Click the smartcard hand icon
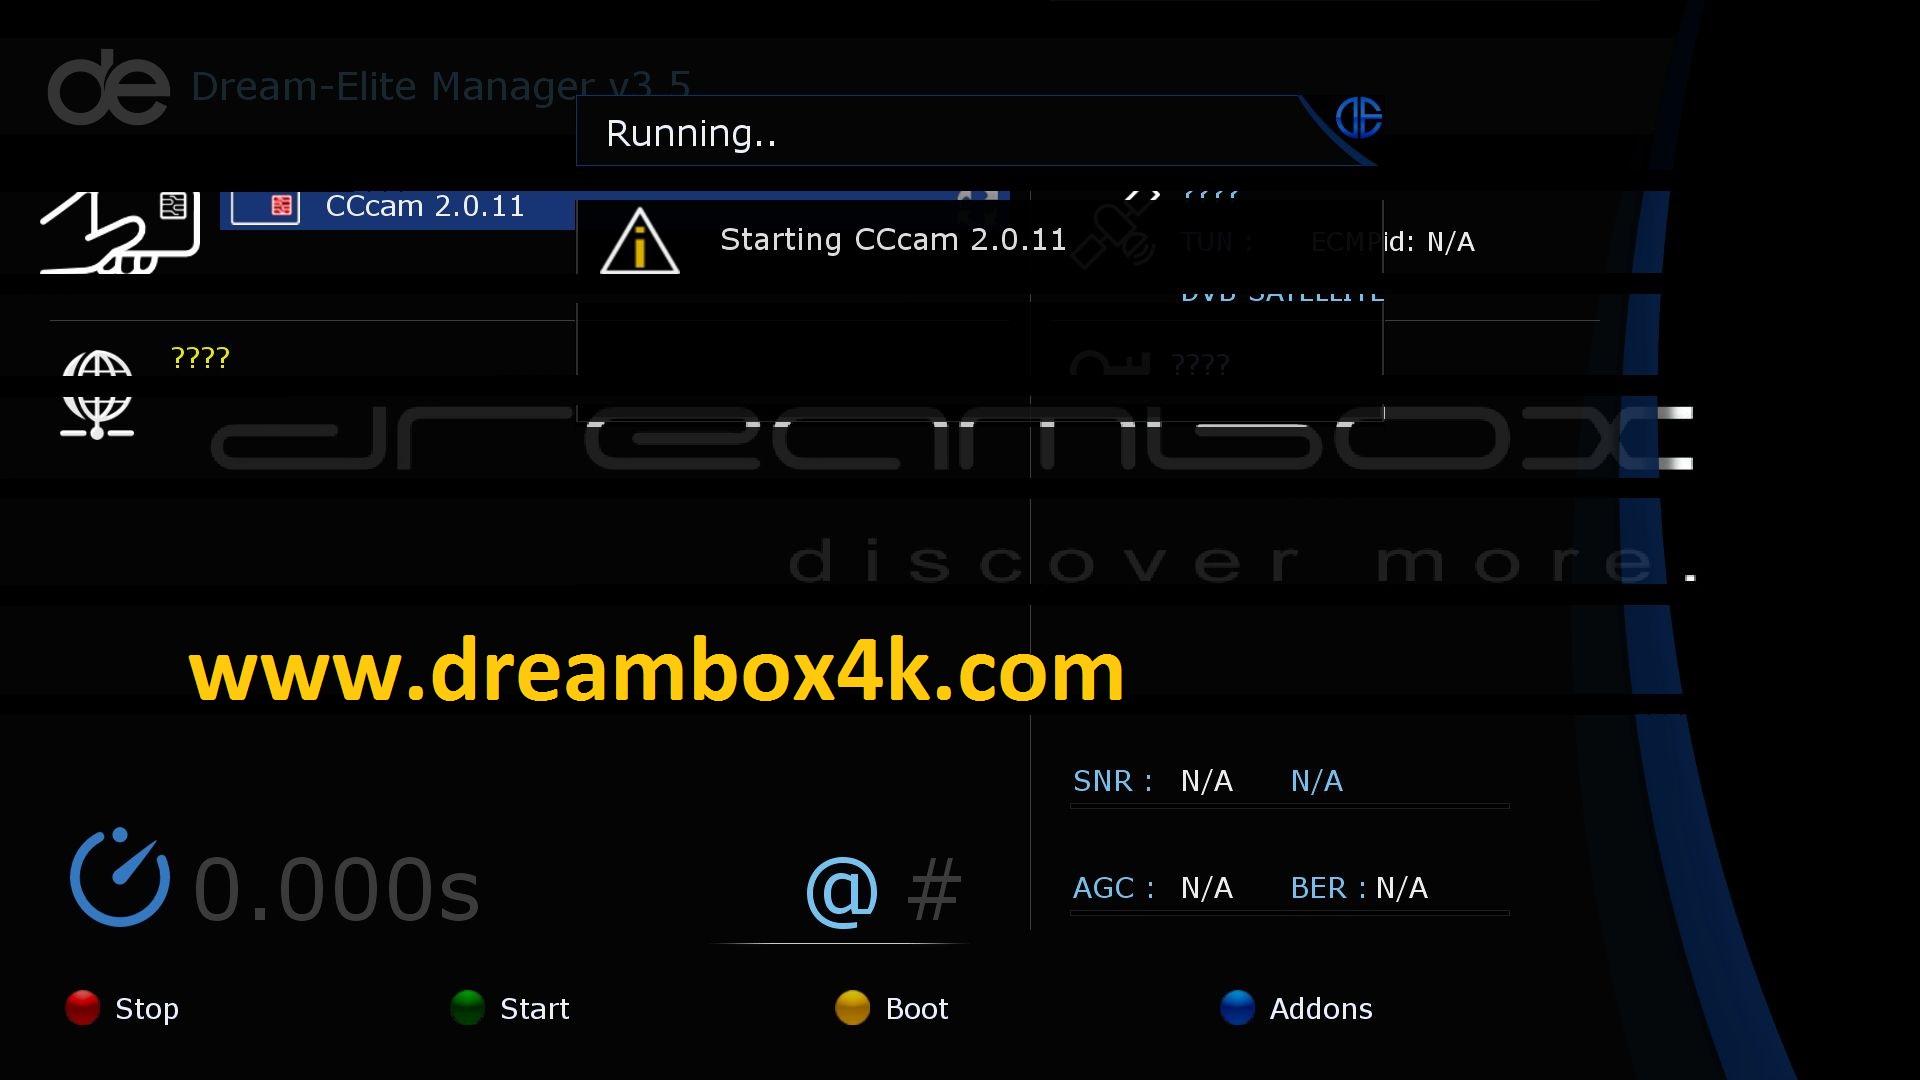The height and width of the screenshot is (1080, 1920). (x=120, y=232)
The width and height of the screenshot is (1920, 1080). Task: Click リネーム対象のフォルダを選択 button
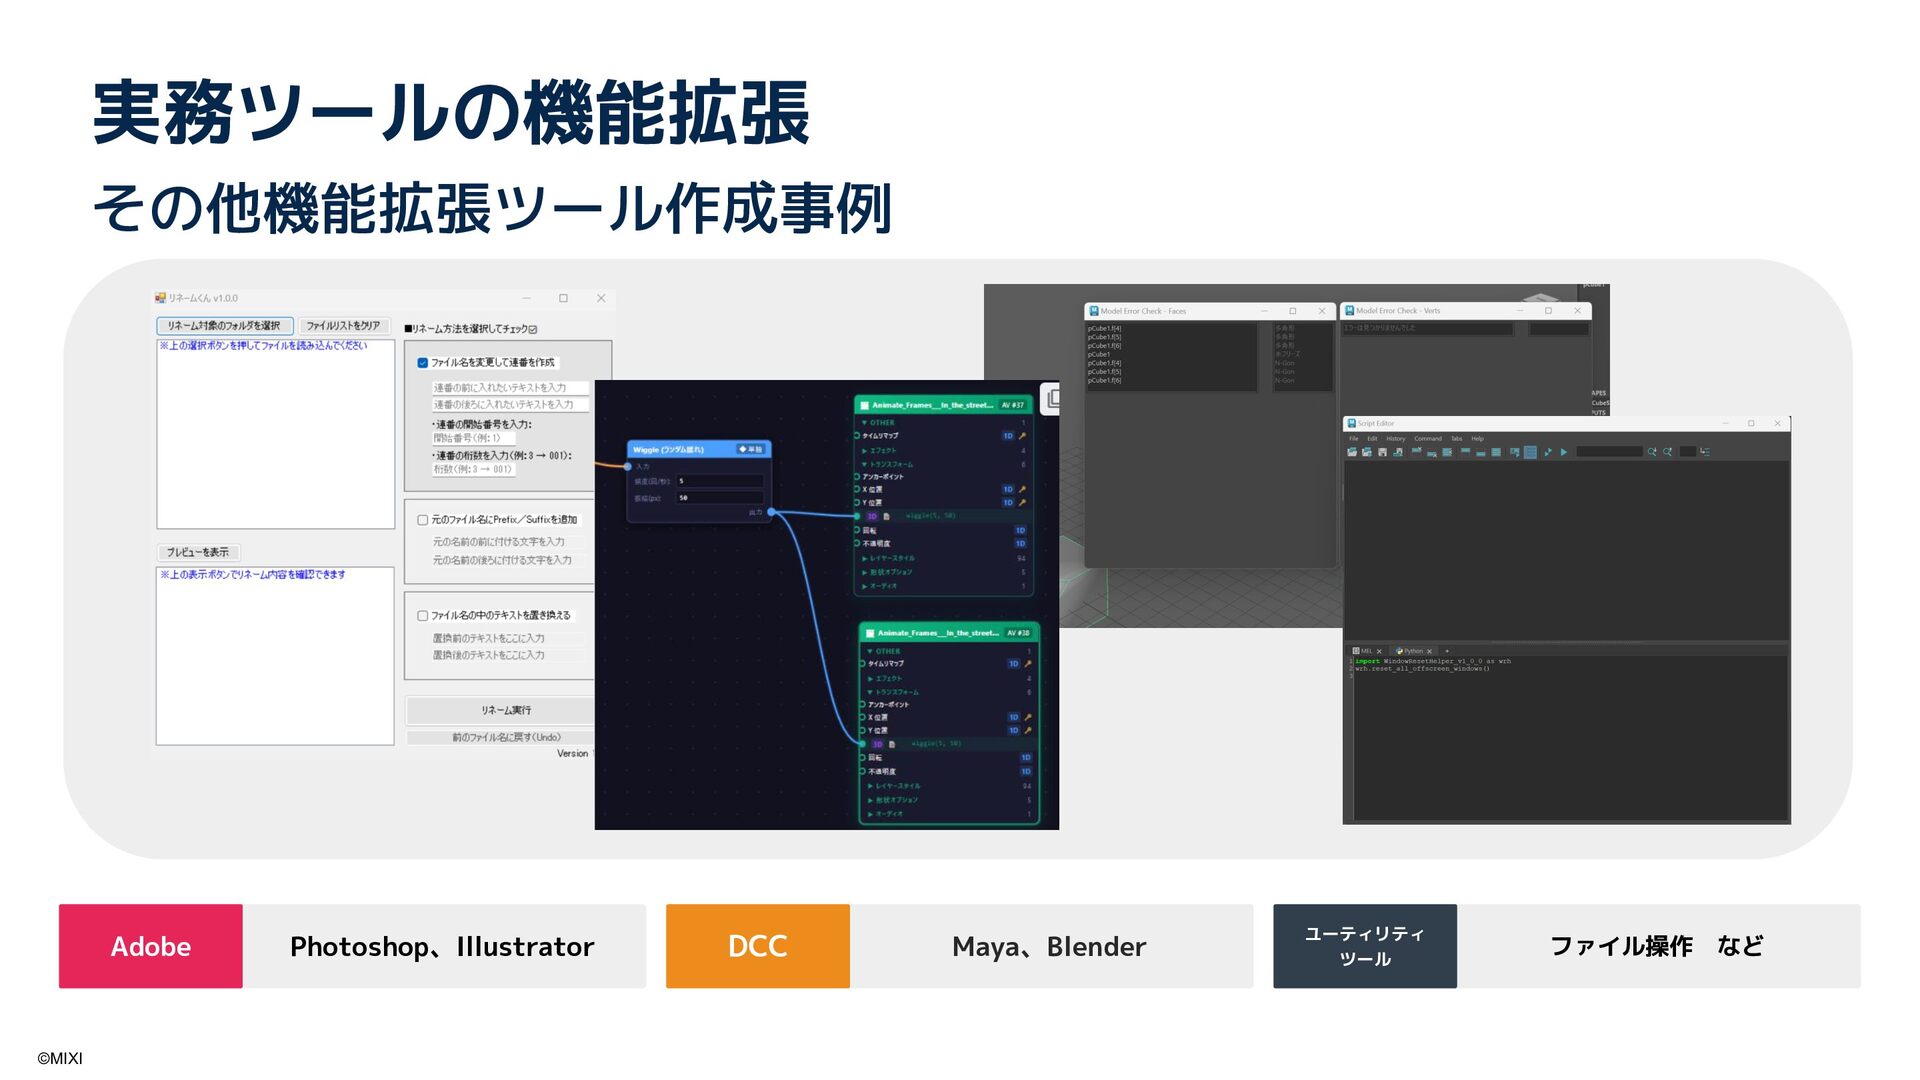tap(224, 326)
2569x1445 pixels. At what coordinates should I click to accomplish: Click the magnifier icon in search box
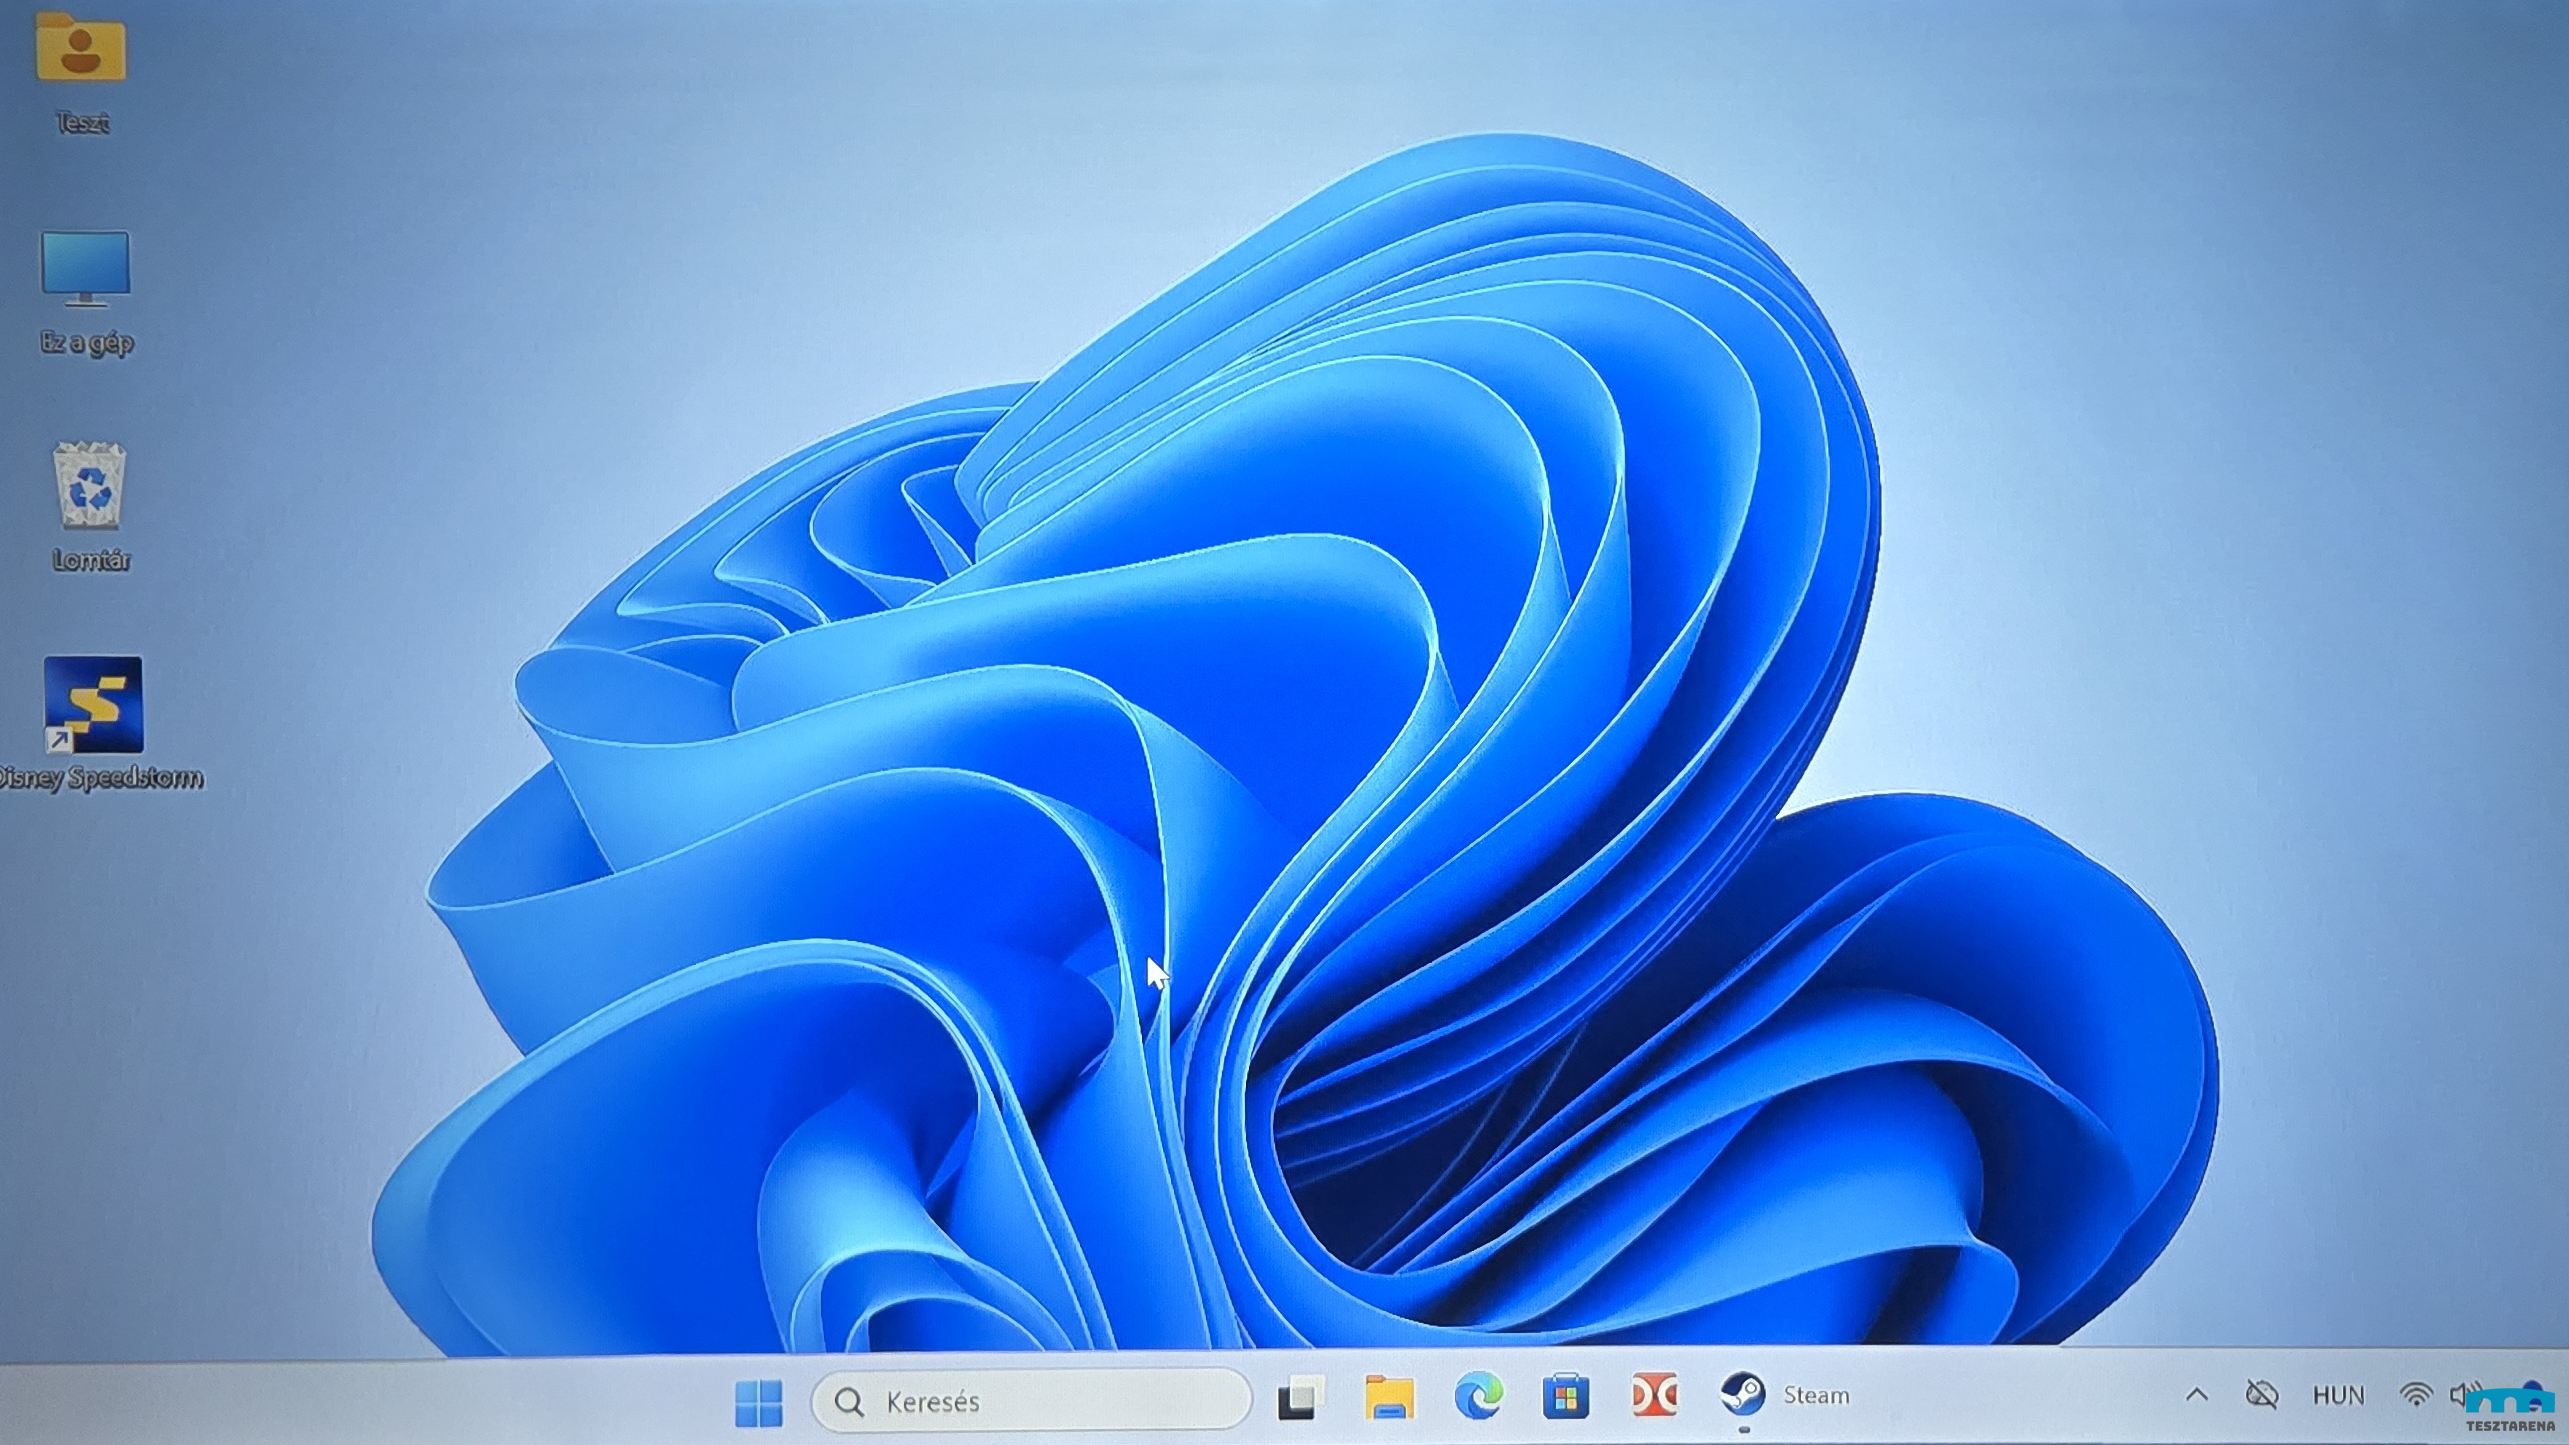pos(849,1402)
====
• [What you should do] Copy out the listing word for word and skip its pictures.

• [Answer for this exercise]
Click the smartcard hand icon
The height and width of the screenshot is (1080, 1920). (x=120, y=232)
The width and height of the screenshot is (1920, 1080). Task: Click リネーム対象のフォルダを選択 button
tap(224, 326)
2569x1445 pixels. At what coordinates should I click to accomplish: Click the magnifier icon in search box
pos(849,1402)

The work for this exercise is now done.